[[ Source extract, beginning ]]

RMSD profile of the NSP-ouabain complexes. In red, blue and black colors are depicted the RMSD profiles of the NS3-Helicase, NS5-Mtase, and NS5-RdRp segments, when attached to ouabain in different binding pockets; the RMSD profiles of the ouabain segment is depicted using gray color. For the segment relative to protein, RMSD was calculated considering backbone atoms, whereas ligand was computed considering only heavy atoms.

The relative binding affinity predicted by MM/PBSA method showed that the ouabain has a high affinity for the binding site 1 of NS5-RdRp, ∆Gbind = − 10.58 kcal mol−1, followed by NS3-Helicase binding site 5, ∆Gbind = − 9.48 kcal mol−1 (Table 2). Similarly, the calculation of the enthalpy of binding (∆Hbind) showed that ouabain has a high affinity for the binding site 1 of NS5-RdRp, ∆Hbind = − 121.76 kcal mol−1, followed by NS3-Helicase, ∆Hbind = − 117.30 kcal mol−1 (Table 2). The Pearson correlation coefficient (R2) between the relative affinities calculated by the MM/PBSA method and semi-empirical quantum calculations was 0.77. Figure 7 showed the occurrence of hydrogen bonds between ouabain and the binding sites that achieved ∆Gbind ≤ − 4.0 kcal mol−1 (Table 2). At the binding site 5 of NS3-helicase protein, a hydrogen bond between the oxygen and nitrogen backbone atoms of Leu507 and the ouabain seemed to play an important role for the ouabain stability (Figs. 7A, 8A). Also, the oxygen backbone atom of Ala517 formed a hydrogen bond with ouabain. Furthermore, considering an occurrence percentage greater than 30% as a "hot spot" for hydrogen bond with ouabain, the following residues of NS3-Helicase can be highlighted: Glu231 and Asn417 (Fig. 7A). Regarding the NS5 protein, the NS5-Mtase domain did not form strong hydrogen bonds with ouabain along the MD simulation (Figs. 7B, 8B). In contrast, the residues Glu460, Ser663, Asp6651, and Ser712 from the NS5-RdRp domain form strong hydrogen bonds with ouabain, being Glu186 the most important one (Figs. 7B, 8C).

Figure 7.

Figure 7

Heatmap showing the hydrogen bonds profile between ouabain when bound at different binding sites of non-structural ZIKV proteins. (A) NS3-Helicase; (B) NS5. The x-axis should read as follows: residue position (number)—Residue name @ hydrogen bond donor or acceptor.

Figure 8.

Figure 8

Binding poses of ouabain at the binding sites of non-structural ZIKV proteins. Receptor residues are depicted in cyan color, while ouabain carbon atoms are depicted in yellow color. (A) NS3-Helicase, (B) NS5-Mtase and (C) NS5-RdRp.

Discussion

The explosive epidemics of ZIKV in Brazil and other Latin America countries in 2015–2016 and the recent Indian outbreak highlight the potential of ZIKV for rapid spread in the population. Despite the severe consequences of ZIKV infection, no specific vaccines or antivirals are currently available to treat the associated diseases2. Cardiotonic steroids, which are used in patients with congestive heart failure, have been investigated to treat other diseases, such as cancer22 and viral infection15. In this work, we demonstrate the potential of the cardiotonic steroid ouabain against a Brazilian ZIKV strain isolated during the 2015 epidemic in Brazil23.

[[ Source extract, end ]]

List every NS3-Helicase residue that the ouabain binding passage above names as forming a hydrogen bond with ouabain.

[[ Listed records, beginning ]]

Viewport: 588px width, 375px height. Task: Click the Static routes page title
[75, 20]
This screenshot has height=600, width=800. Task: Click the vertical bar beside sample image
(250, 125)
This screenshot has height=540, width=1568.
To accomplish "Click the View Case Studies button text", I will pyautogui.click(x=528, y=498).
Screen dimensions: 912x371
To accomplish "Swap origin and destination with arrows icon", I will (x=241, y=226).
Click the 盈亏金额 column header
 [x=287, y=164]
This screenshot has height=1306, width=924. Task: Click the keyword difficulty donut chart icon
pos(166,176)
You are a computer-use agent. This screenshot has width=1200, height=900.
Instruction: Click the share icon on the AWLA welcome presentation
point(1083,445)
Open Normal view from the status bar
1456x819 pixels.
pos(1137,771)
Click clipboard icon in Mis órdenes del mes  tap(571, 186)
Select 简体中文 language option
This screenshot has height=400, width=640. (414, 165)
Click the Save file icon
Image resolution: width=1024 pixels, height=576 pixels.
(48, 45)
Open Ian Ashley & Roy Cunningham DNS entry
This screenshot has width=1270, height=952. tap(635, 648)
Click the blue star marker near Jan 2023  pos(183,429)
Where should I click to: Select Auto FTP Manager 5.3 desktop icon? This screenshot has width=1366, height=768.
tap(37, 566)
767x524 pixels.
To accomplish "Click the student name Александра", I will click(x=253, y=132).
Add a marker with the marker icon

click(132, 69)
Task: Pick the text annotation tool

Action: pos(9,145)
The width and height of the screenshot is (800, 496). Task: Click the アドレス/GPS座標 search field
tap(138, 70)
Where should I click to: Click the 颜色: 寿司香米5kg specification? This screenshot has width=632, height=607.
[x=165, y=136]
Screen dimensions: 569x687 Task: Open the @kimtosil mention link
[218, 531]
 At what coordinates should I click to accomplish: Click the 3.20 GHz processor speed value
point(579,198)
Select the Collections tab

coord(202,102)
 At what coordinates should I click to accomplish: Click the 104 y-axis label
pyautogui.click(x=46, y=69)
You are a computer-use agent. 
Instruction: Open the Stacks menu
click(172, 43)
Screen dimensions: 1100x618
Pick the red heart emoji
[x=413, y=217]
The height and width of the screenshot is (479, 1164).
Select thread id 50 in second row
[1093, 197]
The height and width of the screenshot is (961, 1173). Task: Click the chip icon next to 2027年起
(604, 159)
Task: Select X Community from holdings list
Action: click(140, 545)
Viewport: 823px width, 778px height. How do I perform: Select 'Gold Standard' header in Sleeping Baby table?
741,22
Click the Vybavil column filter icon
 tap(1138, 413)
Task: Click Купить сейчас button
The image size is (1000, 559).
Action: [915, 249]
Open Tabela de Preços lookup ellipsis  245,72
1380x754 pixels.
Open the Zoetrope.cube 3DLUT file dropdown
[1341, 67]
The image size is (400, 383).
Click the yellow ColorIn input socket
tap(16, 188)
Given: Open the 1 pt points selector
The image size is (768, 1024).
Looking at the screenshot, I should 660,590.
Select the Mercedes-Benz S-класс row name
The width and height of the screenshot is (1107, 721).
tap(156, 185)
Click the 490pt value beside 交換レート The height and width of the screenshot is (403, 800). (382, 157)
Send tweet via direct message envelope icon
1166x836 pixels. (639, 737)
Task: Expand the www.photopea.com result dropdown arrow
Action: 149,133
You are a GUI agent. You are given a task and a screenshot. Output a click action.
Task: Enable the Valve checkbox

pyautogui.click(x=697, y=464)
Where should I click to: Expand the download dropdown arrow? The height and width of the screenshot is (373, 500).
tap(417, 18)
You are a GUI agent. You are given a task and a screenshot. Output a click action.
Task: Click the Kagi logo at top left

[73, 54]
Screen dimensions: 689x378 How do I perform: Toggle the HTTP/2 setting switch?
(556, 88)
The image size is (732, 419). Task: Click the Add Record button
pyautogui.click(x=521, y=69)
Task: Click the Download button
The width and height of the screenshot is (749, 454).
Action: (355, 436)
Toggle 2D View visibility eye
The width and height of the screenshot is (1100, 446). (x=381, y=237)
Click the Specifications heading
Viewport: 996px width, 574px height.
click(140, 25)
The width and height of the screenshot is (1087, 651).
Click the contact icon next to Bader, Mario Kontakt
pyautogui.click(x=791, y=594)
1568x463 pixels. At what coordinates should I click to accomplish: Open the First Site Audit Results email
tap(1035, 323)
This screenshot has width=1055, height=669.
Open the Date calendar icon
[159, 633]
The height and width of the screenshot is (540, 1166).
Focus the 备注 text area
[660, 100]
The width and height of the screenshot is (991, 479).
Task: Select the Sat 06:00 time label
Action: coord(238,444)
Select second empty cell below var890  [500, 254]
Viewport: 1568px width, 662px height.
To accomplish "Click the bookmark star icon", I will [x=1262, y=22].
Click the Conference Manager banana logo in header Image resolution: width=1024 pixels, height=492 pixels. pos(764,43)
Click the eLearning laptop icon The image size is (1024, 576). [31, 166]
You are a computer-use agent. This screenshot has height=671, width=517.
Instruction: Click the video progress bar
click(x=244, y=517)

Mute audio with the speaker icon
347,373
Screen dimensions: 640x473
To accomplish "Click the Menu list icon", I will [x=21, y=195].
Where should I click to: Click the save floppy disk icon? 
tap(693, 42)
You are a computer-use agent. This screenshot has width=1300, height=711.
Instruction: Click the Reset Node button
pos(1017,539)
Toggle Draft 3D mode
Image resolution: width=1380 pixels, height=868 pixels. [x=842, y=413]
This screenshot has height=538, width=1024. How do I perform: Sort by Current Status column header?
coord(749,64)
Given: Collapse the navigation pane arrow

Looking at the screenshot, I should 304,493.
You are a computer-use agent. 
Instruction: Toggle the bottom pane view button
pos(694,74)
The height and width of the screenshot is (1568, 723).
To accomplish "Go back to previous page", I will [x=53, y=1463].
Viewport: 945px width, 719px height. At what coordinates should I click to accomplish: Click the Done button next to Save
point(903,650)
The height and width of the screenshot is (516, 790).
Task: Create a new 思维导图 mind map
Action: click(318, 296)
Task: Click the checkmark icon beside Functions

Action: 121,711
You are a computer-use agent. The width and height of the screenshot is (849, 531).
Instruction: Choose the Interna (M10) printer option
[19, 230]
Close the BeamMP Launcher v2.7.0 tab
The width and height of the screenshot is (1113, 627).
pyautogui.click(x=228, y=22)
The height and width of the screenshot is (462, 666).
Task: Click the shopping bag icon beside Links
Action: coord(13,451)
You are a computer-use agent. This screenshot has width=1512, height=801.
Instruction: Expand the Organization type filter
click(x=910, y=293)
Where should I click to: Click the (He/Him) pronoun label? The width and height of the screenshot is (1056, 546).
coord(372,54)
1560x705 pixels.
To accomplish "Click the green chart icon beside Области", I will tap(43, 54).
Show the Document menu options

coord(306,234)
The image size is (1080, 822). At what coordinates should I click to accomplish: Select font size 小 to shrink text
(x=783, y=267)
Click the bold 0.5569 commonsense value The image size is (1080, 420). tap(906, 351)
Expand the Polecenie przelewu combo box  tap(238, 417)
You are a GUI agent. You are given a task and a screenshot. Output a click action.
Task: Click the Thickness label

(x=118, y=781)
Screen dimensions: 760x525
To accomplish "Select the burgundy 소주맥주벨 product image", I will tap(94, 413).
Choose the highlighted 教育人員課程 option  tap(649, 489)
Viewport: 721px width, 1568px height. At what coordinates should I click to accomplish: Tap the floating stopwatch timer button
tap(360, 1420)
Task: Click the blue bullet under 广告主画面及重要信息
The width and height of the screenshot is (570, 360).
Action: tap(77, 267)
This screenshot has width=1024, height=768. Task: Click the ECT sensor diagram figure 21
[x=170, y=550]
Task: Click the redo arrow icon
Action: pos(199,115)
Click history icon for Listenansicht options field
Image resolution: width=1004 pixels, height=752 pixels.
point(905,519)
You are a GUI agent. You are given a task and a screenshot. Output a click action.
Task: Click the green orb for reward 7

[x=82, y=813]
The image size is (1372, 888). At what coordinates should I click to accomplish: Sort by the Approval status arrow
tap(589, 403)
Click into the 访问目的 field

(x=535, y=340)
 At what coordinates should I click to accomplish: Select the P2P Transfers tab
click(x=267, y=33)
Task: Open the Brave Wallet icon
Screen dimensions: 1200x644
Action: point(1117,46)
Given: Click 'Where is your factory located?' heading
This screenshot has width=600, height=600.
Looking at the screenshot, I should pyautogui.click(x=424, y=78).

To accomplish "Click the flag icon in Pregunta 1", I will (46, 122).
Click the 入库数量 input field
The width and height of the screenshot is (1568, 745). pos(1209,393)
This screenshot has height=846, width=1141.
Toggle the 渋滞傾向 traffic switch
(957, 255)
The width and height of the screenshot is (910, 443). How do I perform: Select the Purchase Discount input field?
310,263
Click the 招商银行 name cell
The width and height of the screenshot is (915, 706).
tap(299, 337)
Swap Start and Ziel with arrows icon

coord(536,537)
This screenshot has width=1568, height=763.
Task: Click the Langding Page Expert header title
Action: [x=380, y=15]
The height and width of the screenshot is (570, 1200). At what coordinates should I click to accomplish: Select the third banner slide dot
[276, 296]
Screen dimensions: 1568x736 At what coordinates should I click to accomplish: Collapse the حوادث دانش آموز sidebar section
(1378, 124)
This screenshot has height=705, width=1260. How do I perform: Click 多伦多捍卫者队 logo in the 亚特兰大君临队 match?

[[ Listed records, end ]]

> Output below
Leu507, Ala517, Glu231, Asn417